§ Things to do:
A. Reproduce the part of the engineer jokes thread from "An engineer was" down to "into his pocket.".
B. In the engineer jokes thread, what do mechanical engineers build?
C. Carry the engineer jokes thread forward from its last line.

#### Text shown ####

Normal people believe that if it ain't broke, don't fix it.
Engineers believe that if it ain't broke, it doesn't have enough features yet.

*Understanding Engineers Eight *

An engineer was crossing a road one day, when a frog called out to him and said, "If you kiss me, I'll turn into a beautiful princess." He bent over, picked up the frog and put it in his pocket.
The frog then cried out, "If you kiss me and turn me into a princess, I'll stay with you for one week and do ANYTHING you want."
Again, the engineer took the frog out, smiled at it and put it back into his pocket.
Finally, the frog asked, "What is the matter? I've told you I'm a beautiful princess and that I'll stay with you for one week and do anything you want. Why won't you kiss me?"
The engineer said, "Look, I'm an engineer. I don't have time for a girlfriend, but a talking frog, now that's cool."​


----------



## e~shot (Jun 3, 2010)

Hrawk said:


> *Understanding Engineers Four *
> 
> What is the difference between mechanical engineers and civil engineers?
> Mechanical engineers build weapons. Civil engineers build targets.


----------



## Danny0663 (Mar 15, 2011)

> *Understanding Engineers Seven *
> 
> Normal people believe that if it ain't broke, don't fix it.

#### Material ####

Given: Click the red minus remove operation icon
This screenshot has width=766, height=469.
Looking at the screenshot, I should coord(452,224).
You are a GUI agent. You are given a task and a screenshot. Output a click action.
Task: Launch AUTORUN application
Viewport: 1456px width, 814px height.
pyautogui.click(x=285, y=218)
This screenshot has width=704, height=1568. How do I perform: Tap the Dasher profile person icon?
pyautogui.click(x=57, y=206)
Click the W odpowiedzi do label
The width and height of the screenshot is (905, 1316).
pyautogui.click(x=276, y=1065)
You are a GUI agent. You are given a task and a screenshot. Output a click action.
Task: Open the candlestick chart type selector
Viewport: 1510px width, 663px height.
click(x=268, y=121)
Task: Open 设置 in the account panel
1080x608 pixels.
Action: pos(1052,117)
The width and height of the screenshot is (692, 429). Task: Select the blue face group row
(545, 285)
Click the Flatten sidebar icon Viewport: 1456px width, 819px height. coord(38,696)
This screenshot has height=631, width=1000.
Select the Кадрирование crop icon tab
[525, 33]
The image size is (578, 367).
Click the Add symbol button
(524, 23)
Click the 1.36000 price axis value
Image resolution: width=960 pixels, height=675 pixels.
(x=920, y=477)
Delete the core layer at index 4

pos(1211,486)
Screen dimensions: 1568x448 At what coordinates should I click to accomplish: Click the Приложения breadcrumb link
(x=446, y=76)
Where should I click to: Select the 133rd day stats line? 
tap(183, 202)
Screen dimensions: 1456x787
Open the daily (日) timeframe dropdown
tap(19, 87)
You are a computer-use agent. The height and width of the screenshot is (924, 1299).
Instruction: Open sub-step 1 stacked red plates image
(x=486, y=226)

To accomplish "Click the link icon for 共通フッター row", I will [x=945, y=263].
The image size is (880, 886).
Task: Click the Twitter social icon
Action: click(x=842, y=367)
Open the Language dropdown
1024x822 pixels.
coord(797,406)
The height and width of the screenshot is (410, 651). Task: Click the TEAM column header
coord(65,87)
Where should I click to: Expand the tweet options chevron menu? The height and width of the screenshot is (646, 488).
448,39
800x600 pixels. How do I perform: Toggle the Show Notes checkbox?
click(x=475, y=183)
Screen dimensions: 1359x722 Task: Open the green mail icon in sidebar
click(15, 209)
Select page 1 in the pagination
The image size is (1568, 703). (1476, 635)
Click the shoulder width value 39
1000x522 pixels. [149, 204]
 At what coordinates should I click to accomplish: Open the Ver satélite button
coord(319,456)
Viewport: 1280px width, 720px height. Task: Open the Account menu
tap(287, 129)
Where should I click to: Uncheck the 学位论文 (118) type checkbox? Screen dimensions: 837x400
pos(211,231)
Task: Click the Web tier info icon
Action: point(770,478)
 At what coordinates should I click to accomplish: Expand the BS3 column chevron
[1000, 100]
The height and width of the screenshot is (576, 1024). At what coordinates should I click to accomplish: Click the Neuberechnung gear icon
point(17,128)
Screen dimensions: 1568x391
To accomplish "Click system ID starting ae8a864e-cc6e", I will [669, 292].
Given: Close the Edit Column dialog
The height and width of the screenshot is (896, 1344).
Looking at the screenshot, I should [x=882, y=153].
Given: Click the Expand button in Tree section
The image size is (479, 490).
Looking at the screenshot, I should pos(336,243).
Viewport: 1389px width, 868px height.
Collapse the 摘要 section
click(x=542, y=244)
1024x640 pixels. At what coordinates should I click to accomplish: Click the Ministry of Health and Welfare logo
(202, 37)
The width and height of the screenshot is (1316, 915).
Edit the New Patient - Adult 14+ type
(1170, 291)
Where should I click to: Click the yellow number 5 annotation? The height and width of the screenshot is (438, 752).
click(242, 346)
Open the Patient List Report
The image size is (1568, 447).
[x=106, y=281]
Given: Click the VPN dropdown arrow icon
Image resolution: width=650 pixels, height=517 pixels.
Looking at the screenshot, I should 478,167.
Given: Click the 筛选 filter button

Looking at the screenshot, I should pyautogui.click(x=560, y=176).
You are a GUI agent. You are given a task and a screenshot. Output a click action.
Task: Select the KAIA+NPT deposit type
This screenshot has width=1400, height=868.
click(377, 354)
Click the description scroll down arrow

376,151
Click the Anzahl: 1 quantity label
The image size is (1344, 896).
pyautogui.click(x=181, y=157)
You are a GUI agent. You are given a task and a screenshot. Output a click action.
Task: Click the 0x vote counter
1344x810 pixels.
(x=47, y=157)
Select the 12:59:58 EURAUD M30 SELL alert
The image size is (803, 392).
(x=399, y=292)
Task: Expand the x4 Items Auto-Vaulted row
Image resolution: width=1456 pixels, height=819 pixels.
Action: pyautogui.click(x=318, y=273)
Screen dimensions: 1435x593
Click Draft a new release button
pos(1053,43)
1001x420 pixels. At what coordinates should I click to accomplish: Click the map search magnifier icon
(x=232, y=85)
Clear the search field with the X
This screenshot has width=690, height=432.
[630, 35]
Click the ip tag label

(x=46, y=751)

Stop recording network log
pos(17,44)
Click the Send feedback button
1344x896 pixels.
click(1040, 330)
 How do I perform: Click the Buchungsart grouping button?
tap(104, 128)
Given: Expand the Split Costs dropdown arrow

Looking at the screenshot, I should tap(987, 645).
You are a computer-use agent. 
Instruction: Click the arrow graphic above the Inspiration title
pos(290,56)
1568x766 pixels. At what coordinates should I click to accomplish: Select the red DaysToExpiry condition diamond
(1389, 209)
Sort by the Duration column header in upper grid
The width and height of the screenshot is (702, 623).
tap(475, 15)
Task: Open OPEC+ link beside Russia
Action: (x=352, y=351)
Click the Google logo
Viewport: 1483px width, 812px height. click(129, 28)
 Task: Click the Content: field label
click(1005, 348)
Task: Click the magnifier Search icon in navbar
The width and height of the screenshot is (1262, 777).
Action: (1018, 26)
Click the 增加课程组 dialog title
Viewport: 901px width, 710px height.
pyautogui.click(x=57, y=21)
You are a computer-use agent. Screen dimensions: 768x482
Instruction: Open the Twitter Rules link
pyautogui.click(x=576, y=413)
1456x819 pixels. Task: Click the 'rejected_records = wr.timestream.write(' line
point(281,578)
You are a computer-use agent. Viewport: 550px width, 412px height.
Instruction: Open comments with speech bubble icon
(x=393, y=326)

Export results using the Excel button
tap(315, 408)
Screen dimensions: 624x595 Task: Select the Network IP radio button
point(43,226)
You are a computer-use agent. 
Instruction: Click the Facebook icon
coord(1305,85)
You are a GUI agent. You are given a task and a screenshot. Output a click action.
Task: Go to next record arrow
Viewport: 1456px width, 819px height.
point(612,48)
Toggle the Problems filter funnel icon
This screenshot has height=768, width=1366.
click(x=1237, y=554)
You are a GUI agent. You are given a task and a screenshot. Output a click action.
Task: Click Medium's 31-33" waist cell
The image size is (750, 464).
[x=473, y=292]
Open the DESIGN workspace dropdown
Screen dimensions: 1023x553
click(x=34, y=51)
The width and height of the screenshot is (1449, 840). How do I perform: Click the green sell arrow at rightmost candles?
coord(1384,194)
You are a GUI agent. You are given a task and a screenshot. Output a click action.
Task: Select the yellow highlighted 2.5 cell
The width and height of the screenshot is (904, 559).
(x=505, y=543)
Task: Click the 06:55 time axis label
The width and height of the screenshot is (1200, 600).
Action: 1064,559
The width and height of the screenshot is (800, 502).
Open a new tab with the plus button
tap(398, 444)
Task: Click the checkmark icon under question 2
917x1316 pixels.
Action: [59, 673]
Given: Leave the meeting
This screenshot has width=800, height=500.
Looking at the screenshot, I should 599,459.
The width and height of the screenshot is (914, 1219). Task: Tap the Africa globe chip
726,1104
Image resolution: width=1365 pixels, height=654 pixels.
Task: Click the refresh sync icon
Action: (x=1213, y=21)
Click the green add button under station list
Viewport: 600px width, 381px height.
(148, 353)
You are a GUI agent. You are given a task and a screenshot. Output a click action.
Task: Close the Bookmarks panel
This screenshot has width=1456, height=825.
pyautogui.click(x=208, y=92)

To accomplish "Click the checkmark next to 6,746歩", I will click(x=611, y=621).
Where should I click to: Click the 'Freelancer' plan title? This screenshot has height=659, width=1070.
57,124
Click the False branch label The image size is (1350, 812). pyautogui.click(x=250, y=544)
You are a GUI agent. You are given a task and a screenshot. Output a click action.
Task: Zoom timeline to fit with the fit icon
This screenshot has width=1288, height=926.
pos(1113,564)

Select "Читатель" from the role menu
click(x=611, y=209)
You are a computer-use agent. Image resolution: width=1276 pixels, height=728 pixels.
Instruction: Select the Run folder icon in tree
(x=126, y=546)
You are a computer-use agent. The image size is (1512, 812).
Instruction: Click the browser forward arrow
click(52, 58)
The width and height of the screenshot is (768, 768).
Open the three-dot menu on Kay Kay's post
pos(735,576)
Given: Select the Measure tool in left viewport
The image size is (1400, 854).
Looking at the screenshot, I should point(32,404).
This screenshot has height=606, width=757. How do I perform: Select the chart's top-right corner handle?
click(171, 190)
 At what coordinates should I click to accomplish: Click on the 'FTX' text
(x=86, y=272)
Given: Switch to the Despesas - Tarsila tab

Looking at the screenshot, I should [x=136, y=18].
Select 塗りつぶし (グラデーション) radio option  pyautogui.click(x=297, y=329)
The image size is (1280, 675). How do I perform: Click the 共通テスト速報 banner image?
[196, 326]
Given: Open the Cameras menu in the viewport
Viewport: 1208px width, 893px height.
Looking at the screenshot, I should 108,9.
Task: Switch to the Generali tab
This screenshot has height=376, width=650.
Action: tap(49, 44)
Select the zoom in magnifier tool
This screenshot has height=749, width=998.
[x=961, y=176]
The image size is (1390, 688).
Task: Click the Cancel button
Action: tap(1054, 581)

####

§ Answers provided:
A.
An engineer was crossing a road one day, when a frog called out to him and said, "If you kiss me, I'll turn into a beautiful princess." He bent over, picked up the frog and put it in his pocket.
The frog then cried out, "If you kiss me and turn me into a princess, I'll stay with you for one week and do ANYTHING you want."
Again, the engineer took the frog out, smiled at it and put it back into his pocket.

B. Weapons.

C.
> Engineers believe that if it ain't broke, it doesn't have enough features yet.


Hah!


----------



## NightKnight (Dec 16, 2009)

LOL! I have several engineer friends, and those are so true!


----------



## Tex-Shooter (Dec 17, 2009)

*There you go talking about me again!







*


----------



## newconvert (Dec 12, 2011)

Hrawk said:


> * Understanding Engineers*
> 
> *Understanding Engineers One:*
> 
> ...


leave it to Hrawk, intelectual humor, this would fit in with the bone heads at work, no sense of humor, but they do fit into the engineer mold perfectly! but! they wont get it hahahahhahahaha


----------



## jskeen (Feb 7, 2011)

Tex-Shooter said:


> *There you go talking about me again!
> 
> 
> 
> ...


Hey, we resemble.. er resent that remark!


----------



## Ocelli (Mar 19, 2012)

Those are great!!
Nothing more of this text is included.